В последние годы жизни, уже тяжело больная, она страдала оттого, что у сына слишком редко являлась потребность в общении с ней. Поэтому, вспоминает дочь, об Андрее говорили мало. Мария Ивановна скончалась в 1979 году от рака после двух инсультов.
Летом этого года мать положили в больницу. Через какое-то время дочь взяла ее домой, скрывая настоящий диагноз. Говорила, что плохо с сердцем. Когда наступило время обезболивающих уколов, дочь делала их сама, хотя опыта не было. «Хорошо колешь, совсем не больно», – утешала мать. Ночью старалась Марину не будить…

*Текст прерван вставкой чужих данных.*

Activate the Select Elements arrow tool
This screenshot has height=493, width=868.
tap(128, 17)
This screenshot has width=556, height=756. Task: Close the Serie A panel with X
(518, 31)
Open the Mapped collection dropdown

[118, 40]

«…Второго октября мама впала в забытье. Четвертого утром пришла в себя, даже попросила поесть. Я воспользовалась улучшением, умыла ее, переодела, сменила белье на кровати. Она была такой чудной, шутила насчет брусничной воды, которой я ее поила. У нее были необыкновенные, неземной красоты, глаза. Часам к пяти мама опять потеряла сознание. Приехала Белочка, ее Белочка, которая почувствовала, что надо приехать именно сейчас… Утром мама еще дышала. Я позвонила Андрею. Я понимала, что должна вызвать его. Он сразу же приехал… Мама умерла около часа дня 5 октября…»[12]

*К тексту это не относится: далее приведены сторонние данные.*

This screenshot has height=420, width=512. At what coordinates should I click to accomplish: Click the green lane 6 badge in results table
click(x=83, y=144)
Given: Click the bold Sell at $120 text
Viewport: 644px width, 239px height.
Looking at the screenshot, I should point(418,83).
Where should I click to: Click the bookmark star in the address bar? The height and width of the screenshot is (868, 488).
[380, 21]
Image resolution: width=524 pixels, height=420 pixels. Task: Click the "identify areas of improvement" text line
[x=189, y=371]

Как зрение — сетчатке, голос — горлу,
Число — рассудку, ранний трепет — сердцу;
Я клятву дал вернуть мое искусство
Его животворящему началу…
Арсений Тарковский. Явь и речь. 1965
Пришло время конкретизировать понятие дома, основополагающее в жизнеописании Андрея Тарковского. Мы имеем в виду прежде всего частное существование человека. В чем-то наши представления соответствуют тому определению, которое со времен В. Даля дается в отечественных толковых словарях. Это здание, предназначенное для жилья. Но это и семья, люди, живущие вместе, одним хозяйством. Это и — в более высоком и широком смысле — род, потомки и предки нескольких поколений, объединенные кровным и духовным родством, традицией, одухотворяющей материальное пространство дома как пространство национальной культуры. Невольно приходит на память черновой набросок Пушкина:
Домом человек отграничивает, огораживает, отнимает» природы какую-то ее часть, обустраивает для своей безопасности. Но это — лишь одно направление в созидании жилища неизбежно связанное с другим, когда человек в отгороженном пространстве стремится найти способ взаимодействия с тем, что находится вне дома, с вечностью и бесконечностью мироздания. Настоящий дом подразумевает в микрокосме человеческого существования отражение макрокосма.
В этом смысле идеальный образ славянского дома в начале его истории дан в трудах Б. А. Рыбакова, который рассматривает его как «мельчайшую частицу, неделимый атом» в системе древнего мировидения, где он пронизан «магическо-заклинательной символикой, с помощью которой семья каждого славянина стремилась обеспечить себе сытость и тепло, безопасность и здоровье»[13]. Здесь дом (изба) в своем архитектурно-декоративном образе является зеркалом природы, мироздания с его стихиями воды, огня, земли, неба. Поэтому он для человека одновременно и оберег, и способ сообщения с внешним миром.